General features of included studies

Included studies were published between 1993 and 2002. Two studies were conducted in the USA (Tolbert 1993; Findling 1997) and one in Japan (Kuriyama 2002). Twenty‐three boys and ten girls took part. Diagnostic methods varied from DSM‐III‐R (Tolbert 1993) to the CARS (Schopler 1980) (Findling 1997) to DSM‐IV criteria for PDDs (Kuriyama 2002). Administration of the intervention varied from 4 to 20 weeks. Dosage varied from 100mg B6 rising to 200mg per day after two weeks (Kuriyama 2002) (no magnesium use reported) to 200mg/70kg of B6 plus 100mg/70kg of magnesium (Tolbert 1993); to the higher dose of 30mg/kg body weight (maximum of 1 gram/day) and 10mg/kg body weight (maximum 350mg/day) (Findling 1997). Outcomes measured included behavioural ones (Tolbert 1993, Findling 1997), social functioning (Findling 1997, Kuriyama 2002) and IQ (Kuriyama 2002).

Tolbert 1993

Tolbert 1993 used a double‐blind placebo‐controlled asymmetric crossover with random assignment design where Experimental Group 1's order of treatment was TTP (treatment‐treatment‐placebo) while Experimental Group 2's order of treatment was TPT (treatment‐placebo‐treatment). In addition, Tolbert used a control group that received neither the placebo nor the B6 and magnesium. No participant attrition was reported. Following a five‐week no‐treatment baseline run‐in period, half of the participants received active treatment for 20 consecutive weeks followed by 10 weeks of placebo. The other half of the participants received active treatment in 2 blocks of 10 weeks with a 10‐week block of placebo treatment in between the active treatment blocks. A control group received no treatment at all during the treatment period. The dosage levels were 200mg/70kg of vitamin B6 and 100mg/70kg of magnesium. Tolbert reported a total participant sample of 15 males and 5 females with chronological ages ranging from 6 to 18 years, mental ages ranging from 2.0 to 6.7 years and IQ scores from less than 20 to 65. All participants met the diagnostic standards of DSM‐III‐R as measured by child psychiatrists. Five of the male subjects served as non‐treated controls and were recruited from families that had opted not to participate in the pharmacological aspect of the trial but did agree to participate in the behavioural rating component of the trial. All participants were living in residential settings at the time of the study.
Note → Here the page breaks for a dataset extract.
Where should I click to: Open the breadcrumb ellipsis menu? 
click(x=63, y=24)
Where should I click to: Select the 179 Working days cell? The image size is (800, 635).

The outcome measures reported by Tolbert were taken from the Ritvo‐Freeman Real Life Rating Scale for Autism (R‐F) (Freeman 1986). This measure was used to assess the behavioural changes as observed in a classroom situation. The R‐F measures behaviours in: (1) sensory motor, (2) social, (3) affective, (4) sensory responses, and (5) language. The measure of change is obtained by summing subscale scores. Higher scores indicated a greater presence ofsymptoms during intervention. Data for all outcomes were continuous. Average inter‐rater reliability 94.2% (range 70 to100%) was achieved for the R‐F scale observational scoring.

Findling 1997

Findling et al administered a two‐week single‐blind placebo prior to initiating the randomized eight‐week double‐blind placebo‐controlled crossover component of the study (Findling 1997). A total of 12 participants (11 males, 1 female; mean age=77 mo, range=36 to 155 mo) were enrolled in the study. At the conclusion of the two‐week placebo baseline, two subjects were dropped from the study due to their inability to swallow the encapsulated medications leaving 10 participants (9 males, 1 female; mean age=73 mo, range= 36 to155 mo) for the treatment portion of the study. Beginning with week three of the study, the 10 remaining participants were randomly assigned to either the experimental condition receiving the B6‐Mg or to the control condition receiving a placebo. Beginning with week seven, the participant groups were switched with each receiving the other intervention (B6‐Mg versus placebo). No washout time elapsed between the end of the first four‐week condition and the beginning of the second four‐week condition. The dosage level for B6 and Mg was 30mg/kg body weight (maximum of 1 gram/day) and 10mg/kg body weight (maximum 350mg/day), respectively. Participants for this study met the diagnostic standards of DSM‐III‐R as measured by a certified child psychiatrist and child neurologist.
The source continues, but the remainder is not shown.